Les autres élèves de ma classe ne m’aiment pas non plus. Je le vois à la façon dont ils me regardent quand je passe près d’eux, à leurs ricanements, à leurs murmures… à ma solitude au restaurant universitaire.
J’ignore quels sont les bruits qui ont couru sur mon compte, mais je sais qu’il y en a eu — et je sais que c’est encore un coup de Jay. De la sorte — si je suis isolé, solitaire — il a moins de difficultés à me surveiller. Plus les gens me détestent, s’écartent de moi, plus ça simplifie son travail. Je n’ai pas le droit de chercher à savoir ce qu’ils se disent, bien sûr.

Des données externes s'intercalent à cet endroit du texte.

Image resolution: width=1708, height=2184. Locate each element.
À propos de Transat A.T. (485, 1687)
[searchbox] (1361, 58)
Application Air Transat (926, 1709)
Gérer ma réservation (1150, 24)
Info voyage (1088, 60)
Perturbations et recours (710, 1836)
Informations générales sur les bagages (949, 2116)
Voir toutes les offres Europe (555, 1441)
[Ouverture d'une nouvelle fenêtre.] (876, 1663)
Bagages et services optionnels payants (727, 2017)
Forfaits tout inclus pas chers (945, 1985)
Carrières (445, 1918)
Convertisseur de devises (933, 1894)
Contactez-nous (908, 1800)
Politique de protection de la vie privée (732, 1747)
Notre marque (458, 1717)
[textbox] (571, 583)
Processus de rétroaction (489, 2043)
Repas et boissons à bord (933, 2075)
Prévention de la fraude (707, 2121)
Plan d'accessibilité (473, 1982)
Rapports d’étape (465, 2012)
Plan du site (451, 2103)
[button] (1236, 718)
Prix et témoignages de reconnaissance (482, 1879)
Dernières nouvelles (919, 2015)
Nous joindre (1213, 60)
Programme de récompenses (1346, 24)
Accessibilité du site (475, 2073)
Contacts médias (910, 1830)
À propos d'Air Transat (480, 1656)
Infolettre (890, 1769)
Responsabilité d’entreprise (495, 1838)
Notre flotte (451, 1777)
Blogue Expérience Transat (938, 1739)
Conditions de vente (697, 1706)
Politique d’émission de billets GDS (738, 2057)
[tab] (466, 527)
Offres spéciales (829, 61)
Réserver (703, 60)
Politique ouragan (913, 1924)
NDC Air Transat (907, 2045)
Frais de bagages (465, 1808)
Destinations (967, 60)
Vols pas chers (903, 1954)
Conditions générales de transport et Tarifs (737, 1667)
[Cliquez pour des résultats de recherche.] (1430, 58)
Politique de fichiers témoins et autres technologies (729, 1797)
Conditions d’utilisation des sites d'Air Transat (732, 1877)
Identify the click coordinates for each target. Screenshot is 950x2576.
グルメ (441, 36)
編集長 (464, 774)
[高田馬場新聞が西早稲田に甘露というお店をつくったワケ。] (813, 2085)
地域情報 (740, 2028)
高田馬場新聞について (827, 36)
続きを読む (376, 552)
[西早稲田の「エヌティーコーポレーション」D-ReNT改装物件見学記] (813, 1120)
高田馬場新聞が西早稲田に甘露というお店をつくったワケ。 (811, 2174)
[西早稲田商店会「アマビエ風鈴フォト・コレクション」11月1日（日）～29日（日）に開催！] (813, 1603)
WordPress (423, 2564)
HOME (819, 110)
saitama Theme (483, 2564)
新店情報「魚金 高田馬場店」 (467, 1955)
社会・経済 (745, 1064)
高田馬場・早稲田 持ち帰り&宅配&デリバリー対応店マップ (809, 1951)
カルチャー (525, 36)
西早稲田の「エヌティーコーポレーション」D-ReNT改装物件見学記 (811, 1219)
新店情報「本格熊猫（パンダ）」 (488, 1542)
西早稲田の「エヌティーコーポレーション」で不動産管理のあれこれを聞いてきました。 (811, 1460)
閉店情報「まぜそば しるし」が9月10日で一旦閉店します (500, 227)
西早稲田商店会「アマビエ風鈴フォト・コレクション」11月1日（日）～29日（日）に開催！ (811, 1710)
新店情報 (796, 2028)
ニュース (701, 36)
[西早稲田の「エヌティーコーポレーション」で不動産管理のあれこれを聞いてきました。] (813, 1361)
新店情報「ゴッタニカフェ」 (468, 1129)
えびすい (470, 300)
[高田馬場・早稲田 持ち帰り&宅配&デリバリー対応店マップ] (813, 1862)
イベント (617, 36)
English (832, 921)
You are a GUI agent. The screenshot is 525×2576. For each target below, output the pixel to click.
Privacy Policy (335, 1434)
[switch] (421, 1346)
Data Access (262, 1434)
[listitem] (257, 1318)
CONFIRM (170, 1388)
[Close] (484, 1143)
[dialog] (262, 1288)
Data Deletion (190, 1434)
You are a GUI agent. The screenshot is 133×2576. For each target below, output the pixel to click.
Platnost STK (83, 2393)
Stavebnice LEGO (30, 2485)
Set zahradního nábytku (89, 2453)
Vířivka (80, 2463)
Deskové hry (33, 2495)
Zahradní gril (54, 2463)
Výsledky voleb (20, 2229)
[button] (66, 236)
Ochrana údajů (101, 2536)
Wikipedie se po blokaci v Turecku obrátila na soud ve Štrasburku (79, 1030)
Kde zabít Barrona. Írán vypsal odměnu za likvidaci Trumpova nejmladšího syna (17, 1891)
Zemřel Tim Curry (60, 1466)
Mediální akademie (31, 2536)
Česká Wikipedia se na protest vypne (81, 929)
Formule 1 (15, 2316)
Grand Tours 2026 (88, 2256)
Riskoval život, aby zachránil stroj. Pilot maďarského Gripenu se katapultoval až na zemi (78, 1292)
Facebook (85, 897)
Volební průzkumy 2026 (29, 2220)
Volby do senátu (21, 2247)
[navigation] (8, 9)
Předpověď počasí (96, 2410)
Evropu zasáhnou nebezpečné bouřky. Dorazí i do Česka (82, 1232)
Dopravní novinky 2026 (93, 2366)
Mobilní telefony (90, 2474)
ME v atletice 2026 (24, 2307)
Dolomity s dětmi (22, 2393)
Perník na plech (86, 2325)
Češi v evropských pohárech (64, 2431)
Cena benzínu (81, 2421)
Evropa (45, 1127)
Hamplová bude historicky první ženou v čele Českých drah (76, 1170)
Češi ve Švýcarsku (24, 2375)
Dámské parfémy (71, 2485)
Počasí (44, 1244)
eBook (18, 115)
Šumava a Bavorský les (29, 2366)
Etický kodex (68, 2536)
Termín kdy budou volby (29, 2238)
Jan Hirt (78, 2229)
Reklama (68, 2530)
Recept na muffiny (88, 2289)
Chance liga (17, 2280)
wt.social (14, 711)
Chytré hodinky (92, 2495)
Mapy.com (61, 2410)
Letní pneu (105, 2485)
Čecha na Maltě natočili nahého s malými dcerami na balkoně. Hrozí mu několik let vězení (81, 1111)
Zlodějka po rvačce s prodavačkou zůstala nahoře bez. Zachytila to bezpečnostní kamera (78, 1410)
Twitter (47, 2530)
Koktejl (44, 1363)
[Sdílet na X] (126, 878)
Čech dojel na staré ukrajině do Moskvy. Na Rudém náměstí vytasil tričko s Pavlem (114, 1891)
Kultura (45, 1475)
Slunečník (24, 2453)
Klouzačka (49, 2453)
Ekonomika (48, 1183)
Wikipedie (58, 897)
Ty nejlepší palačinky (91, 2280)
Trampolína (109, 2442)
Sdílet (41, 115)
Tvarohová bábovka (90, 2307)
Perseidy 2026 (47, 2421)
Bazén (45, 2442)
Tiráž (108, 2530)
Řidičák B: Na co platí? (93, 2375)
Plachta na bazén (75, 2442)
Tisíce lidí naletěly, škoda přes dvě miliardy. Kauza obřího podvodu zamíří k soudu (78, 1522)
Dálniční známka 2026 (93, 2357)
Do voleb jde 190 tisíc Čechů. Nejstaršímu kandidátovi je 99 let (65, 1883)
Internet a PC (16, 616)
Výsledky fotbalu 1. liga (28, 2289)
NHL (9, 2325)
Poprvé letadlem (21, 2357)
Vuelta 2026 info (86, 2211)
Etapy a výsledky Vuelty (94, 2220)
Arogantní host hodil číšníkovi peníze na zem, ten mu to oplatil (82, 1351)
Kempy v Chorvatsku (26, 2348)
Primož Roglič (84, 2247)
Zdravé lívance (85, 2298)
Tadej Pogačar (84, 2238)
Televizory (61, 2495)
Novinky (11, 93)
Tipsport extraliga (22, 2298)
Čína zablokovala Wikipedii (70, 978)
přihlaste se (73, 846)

Ni de pirater leurs ordinateurs… Juste de faire les recherches nécessaires à mes études… Pas le droit non plus d’aller sur des forums en ligne pour m’épancher auprès d’autres âmes esseulées : la dernière fois que je l’ai fait, mon téléphone a sonné dans les dix secondes.
Ni de parler à des filles depuis l’incident Amber.
Jay ne se montre pas. Pas souvent. Parfois, cependant, peut-être quand il sent que je vais craquer, que j’ai atteint le point de rupture, il me réveille en pleine nuit : « Descends, je suis en bas. » Je descends : « Qu’est-ce que tu veux, Jay ? Il est plus de 3 heures du matin. — Oh, j’arrivais pas à dormir, alors je me suis dit que j’allais passer voir mon vieux pote Henry… » Il pose une main sur mon épaule. « Viens, je t’emmène boire un verre dans un endroit sympa. » J’ai envie de le tuer dans ces moments-là, mais il me tient et il le sait. Il veut me faire comprendre qu’il a le contrôle. Mais il veut aussi m’empêcher de faire une connerie. Pendant quelques heures, il se comporte comme s’il était mon meilleur ami — et c’est peut-être ce qu’il est…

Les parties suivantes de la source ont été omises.